##### RECORDS FOR PROCESSING

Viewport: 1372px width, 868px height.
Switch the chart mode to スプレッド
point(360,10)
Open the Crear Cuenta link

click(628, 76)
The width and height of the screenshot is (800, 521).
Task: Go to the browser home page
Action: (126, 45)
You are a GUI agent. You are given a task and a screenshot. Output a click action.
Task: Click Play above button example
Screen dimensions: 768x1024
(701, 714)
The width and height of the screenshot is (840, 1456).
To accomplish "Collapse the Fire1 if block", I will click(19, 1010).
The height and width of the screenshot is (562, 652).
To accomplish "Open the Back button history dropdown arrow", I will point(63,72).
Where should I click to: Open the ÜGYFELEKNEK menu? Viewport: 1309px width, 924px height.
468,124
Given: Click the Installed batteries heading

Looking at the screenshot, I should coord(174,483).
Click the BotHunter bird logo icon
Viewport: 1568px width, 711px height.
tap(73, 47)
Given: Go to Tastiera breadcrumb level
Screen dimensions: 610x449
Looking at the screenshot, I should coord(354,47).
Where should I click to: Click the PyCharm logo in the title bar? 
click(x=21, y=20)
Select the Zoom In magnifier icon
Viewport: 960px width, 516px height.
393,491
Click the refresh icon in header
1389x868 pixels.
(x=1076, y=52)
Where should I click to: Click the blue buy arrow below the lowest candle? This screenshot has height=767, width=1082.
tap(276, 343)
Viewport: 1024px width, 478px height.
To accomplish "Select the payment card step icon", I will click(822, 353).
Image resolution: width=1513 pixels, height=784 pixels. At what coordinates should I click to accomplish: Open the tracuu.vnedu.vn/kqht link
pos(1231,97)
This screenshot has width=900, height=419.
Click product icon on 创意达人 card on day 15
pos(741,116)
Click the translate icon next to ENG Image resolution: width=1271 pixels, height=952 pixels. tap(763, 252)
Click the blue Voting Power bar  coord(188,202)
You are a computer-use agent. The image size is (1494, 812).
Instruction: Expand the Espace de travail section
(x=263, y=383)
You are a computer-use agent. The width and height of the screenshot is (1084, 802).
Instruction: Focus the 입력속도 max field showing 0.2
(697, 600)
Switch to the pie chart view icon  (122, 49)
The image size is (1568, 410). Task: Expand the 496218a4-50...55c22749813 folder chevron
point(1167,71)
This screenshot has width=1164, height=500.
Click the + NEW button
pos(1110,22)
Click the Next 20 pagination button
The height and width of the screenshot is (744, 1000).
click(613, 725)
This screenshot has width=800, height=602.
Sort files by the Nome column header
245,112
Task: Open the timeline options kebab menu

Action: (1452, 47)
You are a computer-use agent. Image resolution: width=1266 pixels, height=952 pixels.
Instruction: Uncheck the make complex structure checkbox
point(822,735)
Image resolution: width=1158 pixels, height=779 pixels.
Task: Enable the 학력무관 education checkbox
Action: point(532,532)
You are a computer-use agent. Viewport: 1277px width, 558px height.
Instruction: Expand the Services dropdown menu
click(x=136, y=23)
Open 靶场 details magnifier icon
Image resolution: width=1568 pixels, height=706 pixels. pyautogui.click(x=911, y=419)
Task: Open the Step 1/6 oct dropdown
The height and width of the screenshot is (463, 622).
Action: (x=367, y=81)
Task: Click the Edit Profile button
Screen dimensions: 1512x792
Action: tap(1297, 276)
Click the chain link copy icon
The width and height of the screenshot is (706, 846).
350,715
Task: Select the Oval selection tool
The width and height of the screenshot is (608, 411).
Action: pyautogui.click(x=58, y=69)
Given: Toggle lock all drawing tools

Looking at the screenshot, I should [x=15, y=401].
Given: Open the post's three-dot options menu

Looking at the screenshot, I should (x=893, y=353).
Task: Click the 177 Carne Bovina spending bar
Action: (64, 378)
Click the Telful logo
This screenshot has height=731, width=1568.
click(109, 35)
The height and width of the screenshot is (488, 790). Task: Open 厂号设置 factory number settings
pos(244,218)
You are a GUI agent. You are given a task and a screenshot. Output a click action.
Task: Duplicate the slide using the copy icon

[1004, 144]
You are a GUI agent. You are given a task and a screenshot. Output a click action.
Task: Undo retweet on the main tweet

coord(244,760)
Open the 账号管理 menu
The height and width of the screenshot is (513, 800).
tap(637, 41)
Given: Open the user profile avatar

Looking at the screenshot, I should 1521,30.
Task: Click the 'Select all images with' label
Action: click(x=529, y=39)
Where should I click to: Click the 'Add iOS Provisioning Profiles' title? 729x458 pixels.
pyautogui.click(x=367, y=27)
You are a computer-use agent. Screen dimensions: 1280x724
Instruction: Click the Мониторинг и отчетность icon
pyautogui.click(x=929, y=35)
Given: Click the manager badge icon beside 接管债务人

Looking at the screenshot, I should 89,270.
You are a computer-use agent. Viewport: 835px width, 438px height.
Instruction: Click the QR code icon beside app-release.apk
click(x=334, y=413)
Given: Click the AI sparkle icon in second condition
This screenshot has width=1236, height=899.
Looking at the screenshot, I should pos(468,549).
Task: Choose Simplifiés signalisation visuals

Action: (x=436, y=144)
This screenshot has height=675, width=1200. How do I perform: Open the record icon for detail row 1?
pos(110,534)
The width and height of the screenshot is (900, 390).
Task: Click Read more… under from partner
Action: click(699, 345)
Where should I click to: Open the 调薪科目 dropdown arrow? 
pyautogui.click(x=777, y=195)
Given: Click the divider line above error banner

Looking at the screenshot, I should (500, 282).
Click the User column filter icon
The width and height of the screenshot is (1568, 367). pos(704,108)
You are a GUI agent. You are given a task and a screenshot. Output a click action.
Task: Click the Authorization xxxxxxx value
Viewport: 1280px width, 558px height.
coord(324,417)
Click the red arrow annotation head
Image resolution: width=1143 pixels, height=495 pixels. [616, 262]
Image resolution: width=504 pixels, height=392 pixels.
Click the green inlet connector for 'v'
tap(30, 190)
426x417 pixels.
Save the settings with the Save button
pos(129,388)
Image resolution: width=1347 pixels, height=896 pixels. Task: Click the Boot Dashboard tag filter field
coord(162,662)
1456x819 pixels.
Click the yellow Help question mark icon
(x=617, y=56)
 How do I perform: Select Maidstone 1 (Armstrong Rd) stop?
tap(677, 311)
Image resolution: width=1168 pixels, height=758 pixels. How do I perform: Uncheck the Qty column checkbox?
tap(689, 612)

##########

* OBJECTIVE: Repeat all of the entries above word for word, leaving nothing out.

* SOLUTION TO THIS PROBLEM:
Viewport: 1372px width, 868px height.
Switch the chart mode to スプレッド
point(360,10)
Open the Crear Cuenta link

click(628, 76)
The width and height of the screenshot is (800, 521).
Task: Go to the browser home page
Action: (126, 45)
You are a GUI agent. You are given a task and a screenshot. Output a click action.
Task: Click Play above button example
Screen dimensions: 768x1024
(701, 714)
The width and height of the screenshot is (840, 1456).
To accomplish "Collapse the Fire1 if block", I will click(19, 1010).
The height and width of the screenshot is (562, 652).
To accomplish "Open the Back button history dropdown arrow", I will point(63,72).
Where should I click to: Open the ÜGYFELEKNEK menu? Viewport: 1309px width, 924px height.
468,124
Given: Click the Installed batteries heading

Looking at the screenshot, I should coord(174,483).
Click the BotHunter bird logo icon
Viewport: 1568px width, 711px height.
tap(73, 47)
Given: Go to Tastiera breadcrumb level
Screen dimensions: 610x449
Looking at the screenshot, I should coord(354,47).
Where should I click to: Click the PyCharm logo in the title bar? 
click(x=21, y=20)
Select the Zoom In magnifier icon
Viewport: 960px width, 516px height.
393,491
Click the refresh icon in header
1389x868 pixels.
(x=1076, y=52)
Where should I click to: Click the blue buy arrow below the lowest candle? This screenshot has height=767, width=1082.
tap(276, 343)
Viewport: 1024px width, 478px height.
To accomplish "Select the payment card step icon", I will click(822, 353).
Image resolution: width=1513 pixels, height=784 pixels. At what coordinates should I click to accomplish: Open the tracuu.vnedu.vn/kqht link
pos(1231,97)
This screenshot has width=900, height=419.
Click product icon on 创意达人 card on day 15
pos(741,116)
Click the translate icon next to ENG Image resolution: width=1271 pixels, height=952 pixels. tap(763, 252)
Click the blue Voting Power bar  coord(188,202)
You are a computer-use agent. The image size is (1494, 812).
Instruction: Expand the Espace de travail section
(x=263, y=383)
You are a computer-use agent. The width and height of the screenshot is (1084, 802).
Instruction: Focus the 입력속도 max field showing 0.2
(697, 600)
Switch to the pie chart view icon  (122, 49)
The image size is (1568, 410). Task: Expand the 496218a4-50...55c22749813 folder chevron
point(1167,71)
This screenshot has width=1164, height=500.
Click the + NEW button
pos(1110,22)
Click the Next 20 pagination button
The height and width of the screenshot is (744, 1000).
click(613, 725)
This screenshot has width=800, height=602.
Sort files by the Nome column header
245,112
Task: Open the timeline options kebab menu

Action: (1452, 47)
You are a computer-use agent. Image resolution: width=1266 pixels, height=952 pixels.
Instruction: Uncheck the make complex structure checkbox
point(822,735)
Image resolution: width=1158 pixels, height=779 pixels.
Task: Enable the 학력무관 education checkbox
Action: point(532,532)
You are a computer-use agent. Viewport: 1277px width, 558px height.
Instruction: Expand the Services dropdown menu
click(x=136, y=23)
Open 靶场 details magnifier icon
Image resolution: width=1568 pixels, height=706 pixels. pyautogui.click(x=911, y=419)
Task: Open the Step 1/6 oct dropdown
The height and width of the screenshot is (463, 622).
Action: (x=367, y=81)
Task: Click the Edit Profile button
Screen dimensions: 1512x792
Action: tap(1297, 276)
Click the chain link copy icon
The width and height of the screenshot is (706, 846).
350,715
Task: Select the Oval selection tool
The width and height of the screenshot is (608, 411).
Action: pyautogui.click(x=58, y=69)
Given: Toggle lock all drawing tools

Looking at the screenshot, I should [x=15, y=401].
Given: Open the post's three-dot options menu

Looking at the screenshot, I should (x=893, y=353).
Task: Click the 177 Carne Bovina spending bar
Action: (64, 378)
Click the Telful logo
This screenshot has height=731, width=1568.
click(109, 35)
The height and width of the screenshot is (488, 790). Task: Open 厂号设置 factory number settings
pos(244,218)
You are a GUI agent. You are given a task and a screenshot. Output a click action.
Task: Duplicate the slide using the copy icon

[1004, 144]
You are a GUI agent. You are given a task and a screenshot. Output a click action.
Task: Undo retweet on the main tweet

coord(244,760)
Open the 账号管理 menu
The height and width of the screenshot is (513, 800).
tap(637, 41)
Given: Open the user profile avatar

Looking at the screenshot, I should 1521,30.
Task: Click the 'Select all images with' label
Action: click(x=529, y=39)
Where should I click to: Click the 'Add iOS Provisioning Profiles' title? 729x458 pixels.
pyautogui.click(x=367, y=27)
You are a computer-use agent. Screen dimensions: 1280x724
Instruction: Click the Мониторинг и отчетность icon
pyautogui.click(x=929, y=35)
Given: Click the manager badge icon beside 接管债务人

Looking at the screenshot, I should 89,270.
You are a computer-use agent. Viewport: 835px width, 438px height.
Instruction: Click the QR code icon beside app-release.apk
click(x=334, y=413)
Given: Click the AI sparkle icon in second condition
This screenshot has width=1236, height=899.
Looking at the screenshot, I should pos(468,549).
Task: Choose Simplifiés signalisation visuals

Action: (x=436, y=144)
This screenshot has height=675, width=1200. How do I perform: Open the record icon for detail row 1?
pos(110,534)
The width and height of the screenshot is (900, 390).
Task: Click Read more… under from partner
Action: click(699, 345)
Where should I click to: Open the 调薪科目 dropdown arrow? 
pyautogui.click(x=777, y=195)
Given: Click the divider line above error banner

Looking at the screenshot, I should (500, 282).
Click the User column filter icon
The width and height of the screenshot is (1568, 367). pos(704,108)
You are a GUI agent. You are given a task and a screenshot. Output a click action.
Task: Click the Authorization xxxxxxx value
Viewport: 1280px width, 558px height.
coord(324,417)
Click the red arrow annotation head
Image resolution: width=1143 pixels, height=495 pixels. [616, 262]
Image resolution: width=504 pixels, height=392 pixels.
Click the green inlet connector for 'v'
tap(30, 190)
426x417 pixels.
Save the settings with the Save button
pos(129,388)
Image resolution: width=1347 pixels, height=896 pixels. Task: Click the Boot Dashboard tag filter field
coord(162,662)
1456x819 pixels.
Click the yellow Help question mark icon
(x=617, y=56)
 How do I perform: Select Maidstone 1 (Armstrong Rd) stop?
tap(677, 311)
Image resolution: width=1168 pixels, height=758 pixels. How do I perform: Uncheck the Qty column checkbox?
tap(689, 612)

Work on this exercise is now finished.